** Listed records **
===============
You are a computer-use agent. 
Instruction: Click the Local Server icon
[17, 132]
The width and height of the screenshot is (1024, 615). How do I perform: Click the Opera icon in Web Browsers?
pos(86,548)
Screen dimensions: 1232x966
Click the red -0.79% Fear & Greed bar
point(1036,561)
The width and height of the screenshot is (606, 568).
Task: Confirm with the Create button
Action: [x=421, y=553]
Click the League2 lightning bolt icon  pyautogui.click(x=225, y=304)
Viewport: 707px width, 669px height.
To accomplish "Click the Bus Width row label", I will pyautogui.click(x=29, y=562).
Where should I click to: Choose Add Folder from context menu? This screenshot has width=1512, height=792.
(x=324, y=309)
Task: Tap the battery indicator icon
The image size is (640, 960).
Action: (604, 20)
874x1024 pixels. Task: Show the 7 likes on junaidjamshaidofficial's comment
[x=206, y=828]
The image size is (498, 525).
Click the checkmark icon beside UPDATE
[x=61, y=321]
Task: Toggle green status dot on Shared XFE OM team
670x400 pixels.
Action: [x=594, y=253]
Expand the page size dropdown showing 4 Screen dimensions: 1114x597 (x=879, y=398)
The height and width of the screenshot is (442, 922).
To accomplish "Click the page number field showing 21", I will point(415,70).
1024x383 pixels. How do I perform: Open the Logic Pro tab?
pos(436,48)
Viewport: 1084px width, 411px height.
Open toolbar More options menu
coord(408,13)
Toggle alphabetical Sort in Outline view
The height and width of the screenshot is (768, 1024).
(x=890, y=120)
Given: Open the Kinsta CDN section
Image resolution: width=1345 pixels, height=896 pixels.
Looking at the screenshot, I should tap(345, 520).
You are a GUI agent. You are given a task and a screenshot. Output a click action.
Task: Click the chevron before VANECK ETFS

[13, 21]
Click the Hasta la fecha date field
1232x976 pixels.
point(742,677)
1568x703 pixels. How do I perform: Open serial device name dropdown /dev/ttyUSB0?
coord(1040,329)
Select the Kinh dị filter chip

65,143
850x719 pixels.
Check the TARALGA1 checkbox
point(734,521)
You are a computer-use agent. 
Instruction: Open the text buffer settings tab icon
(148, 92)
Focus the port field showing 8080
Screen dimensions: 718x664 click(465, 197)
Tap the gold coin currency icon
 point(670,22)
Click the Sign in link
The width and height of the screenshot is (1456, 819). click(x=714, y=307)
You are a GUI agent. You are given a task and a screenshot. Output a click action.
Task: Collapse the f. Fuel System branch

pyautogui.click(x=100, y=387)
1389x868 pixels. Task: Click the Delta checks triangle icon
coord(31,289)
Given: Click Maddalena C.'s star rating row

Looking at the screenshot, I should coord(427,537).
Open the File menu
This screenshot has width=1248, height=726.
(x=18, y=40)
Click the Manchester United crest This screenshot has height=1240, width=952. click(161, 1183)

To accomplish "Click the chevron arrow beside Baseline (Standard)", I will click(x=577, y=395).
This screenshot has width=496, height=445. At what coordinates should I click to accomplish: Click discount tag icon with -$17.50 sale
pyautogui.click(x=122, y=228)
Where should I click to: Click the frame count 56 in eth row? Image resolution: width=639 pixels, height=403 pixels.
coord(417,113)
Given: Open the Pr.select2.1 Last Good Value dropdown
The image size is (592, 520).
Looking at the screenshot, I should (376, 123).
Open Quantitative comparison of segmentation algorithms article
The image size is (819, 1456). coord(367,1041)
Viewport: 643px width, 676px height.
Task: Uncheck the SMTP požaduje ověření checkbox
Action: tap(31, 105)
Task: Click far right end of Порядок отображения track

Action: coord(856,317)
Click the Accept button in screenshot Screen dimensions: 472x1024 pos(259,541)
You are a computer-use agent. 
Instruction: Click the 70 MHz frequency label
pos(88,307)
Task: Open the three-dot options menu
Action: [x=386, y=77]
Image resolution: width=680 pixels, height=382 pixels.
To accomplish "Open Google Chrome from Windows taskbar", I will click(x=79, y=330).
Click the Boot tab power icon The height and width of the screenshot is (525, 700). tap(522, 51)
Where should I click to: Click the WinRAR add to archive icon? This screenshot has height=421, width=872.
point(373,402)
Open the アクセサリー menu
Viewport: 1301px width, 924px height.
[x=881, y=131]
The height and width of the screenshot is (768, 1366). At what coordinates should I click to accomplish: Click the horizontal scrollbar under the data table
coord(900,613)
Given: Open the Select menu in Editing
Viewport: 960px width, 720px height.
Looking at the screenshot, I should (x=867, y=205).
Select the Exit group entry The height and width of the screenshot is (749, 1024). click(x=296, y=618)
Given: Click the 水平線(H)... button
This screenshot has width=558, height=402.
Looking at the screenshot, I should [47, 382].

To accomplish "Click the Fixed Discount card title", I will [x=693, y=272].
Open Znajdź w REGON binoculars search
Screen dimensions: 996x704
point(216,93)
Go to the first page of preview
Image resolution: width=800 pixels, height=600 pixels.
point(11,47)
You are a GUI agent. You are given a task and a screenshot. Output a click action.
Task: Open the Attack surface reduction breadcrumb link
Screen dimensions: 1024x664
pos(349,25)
===============
** Exercise directions **
Repeat the material above in full so that each line matches the original exactly.

** Exercise answer **
You are a computer-use agent. 
Instruction: Click the Local Server icon
[17, 132]
The width and height of the screenshot is (1024, 615). How do I perform: Click the Opera icon in Web Browsers?
pos(86,548)
Screen dimensions: 1232x966
Click the red -0.79% Fear & Greed bar
point(1036,561)
The width and height of the screenshot is (606, 568).
Task: Confirm with the Create button
Action: [x=421, y=553]
Click the League2 lightning bolt icon  pyautogui.click(x=225, y=304)
Viewport: 707px width, 669px height.
To accomplish "Click the Bus Width row label", I will pyautogui.click(x=29, y=562).
Where should I click to: Choose Add Folder from context menu? This screenshot has width=1512, height=792.
(x=324, y=309)
Task: Tap the battery indicator icon
The image size is (640, 960).
Action: (604, 20)
874x1024 pixels. Task: Show the 7 likes on junaidjamshaidofficial's comment
[x=206, y=828]
The image size is (498, 525).
Click the checkmark icon beside UPDATE
[x=61, y=321]
Task: Toggle green status dot on Shared XFE OM team
670x400 pixels.
Action: [x=594, y=253]
Expand the page size dropdown showing 4 Screen dimensions: 1114x597 (x=879, y=398)
The height and width of the screenshot is (442, 922).
To accomplish "Click the page number field showing 21", I will point(415,70).
1024x383 pixels. How do I perform: Open the Logic Pro tab?
pos(436,48)
Viewport: 1084px width, 411px height.
Open toolbar More options menu
coord(408,13)
Toggle alphabetical Sort in Outline view
The height and width of the screenshot is (768, 1024).
(x=890, y=120)
Given: Open the Kinsta CDN section
Image resolution: width=1345 pixels, height=896 pixels.
Looking at the screenshot, I should tap(345, 520).
You are a GUI agent. You are given a task and a screenshot. Output a click action.
Task: Click the chevron before VANECK ETFS

[13, 21]
Click the Hasta la fecha date field
1232x976 pixels.
point(742,677)
1568x703 pixels. How do I perform: Open serial device name dropdown /dev/ttyUSB0?
coord(1040,329)
Select the Kinh dị filter chip

65,143
850x719 pixels.
Check the TARALGA1 checkbox
point(734,521)
You are a computer-use agent. 
Instruction: Open the text buffer settings tab icon
(148, 92)
Focus the port field showing 8080
Screen dimensions: 718x664 click(465, 197)
Tap the gold coin currency icon
 point(670,22)
Click the Sign in link
The width and height of the screenshot is (1456, 819). click(x=714, y=307)
You are a GUI agent. You are given a task and a screenshot. Output a click action.
Task: Collapse the f. Fuel System branch

pyautogui.click(x=100, y=387)
1389x868 pixels. Task: Click the Delta checks triangle icon
coord(31,289)
Given: Click Maddalena C.'s star rating row

Looking at the screenshot, I should coord(427,537).
Open the File menu
This screenshot has width=1248, height=726.
(x=18, y=40)
Click the Manchester United crest This screenshot has height=1240, width=952. click(161, 1183)

To accomplish "Click the chevron arrow beside Baseline (Standard)", I will click(x=577, y=395).
This screenshot has width=496, height=445. At what coordinates should I click to accomplish: Click discount tag icon with -$17.50 sale
pyautogui.click(x=122, y=228)
Where should I click to: Click the frame count 56 in eth row? Image resolution: width=639 pixels, height=403 pixels.
coord(417,113)
Given: Open the Pr.select2.1 Last Good Value dropdown
The image size is (592, 520).
Looking at the screenshot, I should (376, 123).
Open Quantitative comparison of segmentation algorithms article
The image size is (819, 1456). coord(367,1041)
Viewport: 643px width, 676px height.
Task: Uncheck the SMTP požaduje ověření checkbox
Action: tap(31, 105)
Task: Click far right end of Порядок отображения track

Action: coord(856,317)
Click the Accept button in screenshot Screen dimensions: 472x1024 pos(259,541)
You are a computer-use agent. 
Instruction: Click the 70 MHz frequency label
pos(88,307)
Task: Open the three-dot options menu
Action: [x=386, y=77]
Image resolution: width=680 pixels, height=382 pixels.
To accomplish "Open Google Chrome from Windows taskbar", I will click(x=79, y=330).
Click the Boot tab power icon The height and width of the screenshot is (525, 700). tap(522, 51)
Where should I click to: Click the WinRAR add to archive icon? This screenshot has height=421, width=872.
point(373,402)
Open the アクセサリー menu
Viewport: 1301px width, 924px height.
[x=881, y=131]
The height and width of the screenshot is (768, 1366). At what coordinates should I click to accomplish: Click the horizontal scrollbar under the data table
coord(900,613)
Given: Open the Select menu in Editing
Viewport: 960px width, 720px height.
Looking at the screenshot, I should (x=867, y=205).
Select the Exit group entry The height and width of the screenshot is (749, 1024). click(x=296, y=618)
Given: Click the 水平線(H)... button
This screenshot has width=558, height=402.
Looking at the screenshot, I should [47, 382].

To accomplish "Click the Fixed Discount card title", I will [x=693, y=272].
Open Znajdź w REGON binoculars search
Screen dimensions: 996x704
point(216,93)
Go to the first page of preview
Image resolution: width=800 pixels, height=600 pixels.
point(11,47)
You are a GUI agent. You are given a task and a screenshot. Output a click action.
Task: Open the Attack surface reduction breadcrumb link
Screen dimensions: 1024x664
pos(349,25)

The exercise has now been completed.